The S&P 500, in comparison, achieved a cumulative loss of 9.9% over the same 12-year period. Gold supporters like Standard Chartered Bank believe the supply-and-demand imbalance will drive the price to $5,000 an ounce. The banks analysts aren’t saying when this will happen, but they do recommend investors buy exchange-traded funds to take advantage. Here’s a look at some of the possible choices among gold ETFs.
According to The Wall Street Journal, more than 40 ETFs globally hold gold bullion with total assets of $132 billion. The rise in gold prices is due in part to the proliferation of gold ETFs. The World Gold Council, creator of the SPDR Gold Shares (NYSE:GLD), suggests that 13% of the gold bought globally in 2009-2010 was for funds like the SPDR. That means the investment itself is growing faster than the purchase of jewelry, which is traditionally why people buy the yellow metal in the first place.
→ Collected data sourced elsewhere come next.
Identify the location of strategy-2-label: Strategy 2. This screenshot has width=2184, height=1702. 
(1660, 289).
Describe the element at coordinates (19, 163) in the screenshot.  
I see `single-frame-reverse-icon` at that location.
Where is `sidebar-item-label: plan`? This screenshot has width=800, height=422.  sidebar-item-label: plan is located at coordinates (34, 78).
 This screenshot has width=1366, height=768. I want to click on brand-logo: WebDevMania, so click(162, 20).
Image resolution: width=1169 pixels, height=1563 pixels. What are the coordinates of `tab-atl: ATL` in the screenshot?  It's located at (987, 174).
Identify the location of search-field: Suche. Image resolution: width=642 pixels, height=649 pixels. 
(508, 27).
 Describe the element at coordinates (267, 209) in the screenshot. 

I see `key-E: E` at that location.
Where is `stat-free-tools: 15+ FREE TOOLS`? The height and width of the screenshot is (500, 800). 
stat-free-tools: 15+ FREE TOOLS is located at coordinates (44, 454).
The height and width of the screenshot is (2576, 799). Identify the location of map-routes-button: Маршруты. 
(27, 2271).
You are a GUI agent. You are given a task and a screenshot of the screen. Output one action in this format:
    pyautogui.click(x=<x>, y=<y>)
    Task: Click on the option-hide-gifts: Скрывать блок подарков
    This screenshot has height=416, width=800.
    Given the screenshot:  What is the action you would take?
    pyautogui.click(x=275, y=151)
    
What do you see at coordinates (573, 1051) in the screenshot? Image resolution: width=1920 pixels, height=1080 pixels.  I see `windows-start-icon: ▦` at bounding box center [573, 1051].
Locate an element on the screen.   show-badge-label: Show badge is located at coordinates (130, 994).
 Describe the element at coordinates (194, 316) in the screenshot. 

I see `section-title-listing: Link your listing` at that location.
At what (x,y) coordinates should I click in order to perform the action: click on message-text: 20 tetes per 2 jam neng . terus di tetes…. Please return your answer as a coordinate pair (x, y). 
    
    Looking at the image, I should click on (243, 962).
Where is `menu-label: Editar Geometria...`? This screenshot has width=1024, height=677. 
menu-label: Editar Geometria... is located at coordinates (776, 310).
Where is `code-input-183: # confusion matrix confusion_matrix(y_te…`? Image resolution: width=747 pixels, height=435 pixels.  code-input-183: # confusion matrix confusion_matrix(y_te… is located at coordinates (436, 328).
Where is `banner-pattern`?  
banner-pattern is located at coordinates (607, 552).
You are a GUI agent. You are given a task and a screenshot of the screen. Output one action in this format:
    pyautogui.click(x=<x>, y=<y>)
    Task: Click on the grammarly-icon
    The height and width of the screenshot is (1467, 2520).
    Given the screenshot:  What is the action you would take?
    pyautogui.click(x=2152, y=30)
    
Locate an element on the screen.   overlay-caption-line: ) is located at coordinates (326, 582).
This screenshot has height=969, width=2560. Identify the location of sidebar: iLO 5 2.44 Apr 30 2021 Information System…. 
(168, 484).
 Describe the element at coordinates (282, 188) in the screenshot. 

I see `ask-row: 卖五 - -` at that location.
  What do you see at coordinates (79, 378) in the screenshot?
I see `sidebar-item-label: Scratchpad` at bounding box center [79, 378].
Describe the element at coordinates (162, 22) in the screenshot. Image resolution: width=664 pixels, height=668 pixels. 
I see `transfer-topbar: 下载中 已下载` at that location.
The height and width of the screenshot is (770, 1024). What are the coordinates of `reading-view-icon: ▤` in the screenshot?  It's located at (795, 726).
Analysts believe that whatever effect ETFs have had on the price of gold on the way up, they could also have an equal effect on a possible decline. Anyone interested in owning one of these ETFs should keep this in mind when considering the investment.
The biggest gold ETF is the SPDR Gold Shares, with $71.1 billion in total net assets. In addition to its golden stature, it also happens to be the third-largest ETF behind only the SPDR S&P 500 ETF (NYSEARCA:SPY) and the Vanguard Total Stock Market ETF (NYSE:VTI). Needless to say it’s extremely popular.
As with all ETFs, an important consideration is the fees paid to the investment manager in exchange for the convenience of owning the fund, as opposed to owning the gold itself. State Street Global Advisors (manager of all the SPDRs) charges 0.40% annually, which according to the Journal, is about the same cost of buying, storing and insuring a small amount of gold.
In terms of the tracking error, it’s about 1.26%. The SPY and VTI are 0.13% and 0.08%, respectively. If you must own gold, this is a far easier option, but it comes at a price.
Another ETF backed by actual gold is the iShares Gold Trust (NYSE:IAU), which charges a more reasonable 0.25% per year. Most of its gold is held in trust by JPMorgan Chase (NYSE:JPM), the custodian, in vaults primarily in New York and London as well as a smaller amount in Toronto. The tracking error is identical to the SPDR Gold Shares at 1.26%, which begs the question why anyone would buy the SPDR.
On a five-year performance basis through January 31, 2012, the iShares fund’s total return is six basis points higher. Considering the bid/ask spread is virtually identical, the question needs repeating: Why own the SPDR Gold Shares?
For those who want their gold stored outside the U.S., you might have a look at the Sprott Physical Gold Trust (NYSE:PHYS), a closed-end trust that stores its gold in Ottawa, with the Royal Canadian Mint. The trust charges 0.35% annually, which fits nicely between the iShares and the SPDRs expense ratios.
ETF specialists rightfully point out that the trust doesn’t have the ability to create or redeem shares, and as a result can trade at a large premium or discount to the net asset value. While true, PHYS does have an interesting feature that gold bugs will find appealing: the ability for unit holders with the equivalent dollar value of one gold bar (400 ounces) to redeem their units for actual bullion.
This means you can actually obtain the physical gold for slightly less than what it would cost to do so on your own. I’m not sure how many people actually take advantage of this benefit, but it’s an interesting option nonetheless.
These three funds allow anyone caught with the gold bug to indirectly own the physical commodity itself rather than a bunch of futures. If you’re not entirely sold on the idea of owning gold outright, you might consider a broader-based equity fund that has some gold miners in its portfolio. Whatever your decision, you’ll want to go easy on the investment. Gold has a way of getting range-bound for an extended period of time.
As of this writing, Will Ashworth didn’t own a position in any of the stocks mentioned here.